Raised in Phoenix, Arizona, Dom’s involvement with music began by playing percussion in his high school band. After picking up the guitar and harmonica as a teenager, he began to play in local coffee houses and became a regular performer on the Arizona folk music scene. Dom wrote his own songs and produced 25 albums of singer-songwriters and slam poets in the Phoenix area, including six albums of his own, during this time. He took a brief break from playing music in order to pursue slam poetry (he majored in English at Northern Arizona University) and performed in two national poetry slams in 2002 and 2003. Aside from exploring slam poetry, he spent his early adulthood listening to records and discovering a love of folk music, blues, jazz, jug band music, country music and ‘50s rock ‘n’ roll. Dom became interested in folk musicians such as Phil Ochs, Dave Van Ronk and Mike Seeger, as well as musicians such as Mississippi John Hurt, Howlin’ Wolf, Hank Williams, Chuck Berry and Carl Perkins. After stepping away from the slam poetry scene, he rekindled his interest in music, this time focusing on the old-time blues music of the pre-WWII era.

A multi-instrumentalist, Dom plays banjo, guitar, harmonica, fife, bones, bass drum, snare drum and quills, in addition to singing. He says that he incorporates his background in percussion to his banjo playing. Dom’s banjo repertoire includes not only clawhammer but also tenor and three-finger styles of playing. He first picked up the instrument when he borrowed a five-string banjo from a friend who had removed the instrument’s fifth string. As a founding member of the Carolina Chocolate Drops, an African-American string band, Dom was able to explore his interest in bringing traditional music to new audiences. The band won a GRAMMY for its 2011 album Genuine Negro Jig and was nominated for its most recent album, Leaving Eden, in 2012.
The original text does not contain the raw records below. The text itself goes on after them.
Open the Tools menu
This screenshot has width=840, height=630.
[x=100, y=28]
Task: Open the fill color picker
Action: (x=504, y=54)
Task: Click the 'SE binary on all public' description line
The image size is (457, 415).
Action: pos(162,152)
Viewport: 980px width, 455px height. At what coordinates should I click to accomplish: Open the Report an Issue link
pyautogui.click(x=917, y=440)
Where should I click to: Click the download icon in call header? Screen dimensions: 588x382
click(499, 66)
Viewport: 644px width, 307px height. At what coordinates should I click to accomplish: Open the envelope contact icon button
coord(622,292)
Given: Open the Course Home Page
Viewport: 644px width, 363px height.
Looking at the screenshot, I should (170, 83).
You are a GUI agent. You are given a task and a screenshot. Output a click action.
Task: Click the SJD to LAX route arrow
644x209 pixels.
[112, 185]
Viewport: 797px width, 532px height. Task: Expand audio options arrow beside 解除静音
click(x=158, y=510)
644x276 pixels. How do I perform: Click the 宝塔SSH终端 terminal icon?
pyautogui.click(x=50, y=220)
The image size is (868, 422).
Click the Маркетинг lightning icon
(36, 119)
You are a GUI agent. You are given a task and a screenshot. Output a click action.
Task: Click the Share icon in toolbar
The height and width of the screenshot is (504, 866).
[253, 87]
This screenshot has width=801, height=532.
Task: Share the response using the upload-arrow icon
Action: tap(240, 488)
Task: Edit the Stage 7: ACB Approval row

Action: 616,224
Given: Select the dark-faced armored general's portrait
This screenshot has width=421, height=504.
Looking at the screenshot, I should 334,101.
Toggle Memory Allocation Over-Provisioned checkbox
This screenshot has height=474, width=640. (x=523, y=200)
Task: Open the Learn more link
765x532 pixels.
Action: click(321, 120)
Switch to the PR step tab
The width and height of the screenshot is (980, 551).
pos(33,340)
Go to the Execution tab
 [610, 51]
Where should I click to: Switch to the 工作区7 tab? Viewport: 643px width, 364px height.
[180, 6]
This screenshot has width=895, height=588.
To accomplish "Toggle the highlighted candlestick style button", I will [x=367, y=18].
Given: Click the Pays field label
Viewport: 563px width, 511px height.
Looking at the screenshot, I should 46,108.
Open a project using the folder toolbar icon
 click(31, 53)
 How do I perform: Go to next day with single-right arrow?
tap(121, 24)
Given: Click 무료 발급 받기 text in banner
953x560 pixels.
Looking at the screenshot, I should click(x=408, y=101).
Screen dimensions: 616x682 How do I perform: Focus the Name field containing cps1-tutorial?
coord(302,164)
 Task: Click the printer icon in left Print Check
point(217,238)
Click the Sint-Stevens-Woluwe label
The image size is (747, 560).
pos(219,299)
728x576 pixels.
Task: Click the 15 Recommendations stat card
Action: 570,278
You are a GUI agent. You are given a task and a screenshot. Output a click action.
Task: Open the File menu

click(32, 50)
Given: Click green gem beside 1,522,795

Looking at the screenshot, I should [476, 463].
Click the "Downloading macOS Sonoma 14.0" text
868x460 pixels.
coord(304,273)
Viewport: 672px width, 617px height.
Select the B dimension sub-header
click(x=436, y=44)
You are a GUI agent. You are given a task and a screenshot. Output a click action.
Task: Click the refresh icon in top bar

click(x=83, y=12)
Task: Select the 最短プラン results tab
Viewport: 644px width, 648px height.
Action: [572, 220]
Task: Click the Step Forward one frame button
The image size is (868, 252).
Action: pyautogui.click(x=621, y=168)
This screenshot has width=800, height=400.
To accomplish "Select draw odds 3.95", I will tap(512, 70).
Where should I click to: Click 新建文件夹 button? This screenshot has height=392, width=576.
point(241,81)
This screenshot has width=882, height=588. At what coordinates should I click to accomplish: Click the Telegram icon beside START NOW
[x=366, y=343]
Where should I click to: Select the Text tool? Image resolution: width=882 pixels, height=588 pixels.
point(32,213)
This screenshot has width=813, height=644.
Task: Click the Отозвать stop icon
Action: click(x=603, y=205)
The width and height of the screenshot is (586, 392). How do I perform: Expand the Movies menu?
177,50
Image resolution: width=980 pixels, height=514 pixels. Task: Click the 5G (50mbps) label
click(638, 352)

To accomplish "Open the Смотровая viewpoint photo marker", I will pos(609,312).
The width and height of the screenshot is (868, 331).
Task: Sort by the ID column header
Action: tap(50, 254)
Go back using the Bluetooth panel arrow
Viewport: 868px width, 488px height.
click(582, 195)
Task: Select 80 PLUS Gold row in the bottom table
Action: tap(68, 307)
Dom says he would like to use the traditional forms of music he has heard and immersed himself in over the years to create new soundscapes that generate interest in old-time folk music. Focusing very much on creating music that is rooted in history but taking a contemporary approach, Dom hopes to reexamine what traditional music can become.

In July 2014, Dom released his third solo record with Music Maker Relief Foundation, and his first since leaving the Carolina Chocolate Drops. Prospect Hill finds Flemons digging deeply into ragtime, Piedmont blues, spirituals, southern folk music, string band music, jug band music, fife and drum music, and ballads idioms with showmanship and humor, reinterpreting the music to suit 21st century audiences. He was featured on NPR’s Fresh Air with Terry Gross and his new album has received praise from The Boston Globe, Paste Magazine, Living Blues Magazine, and more.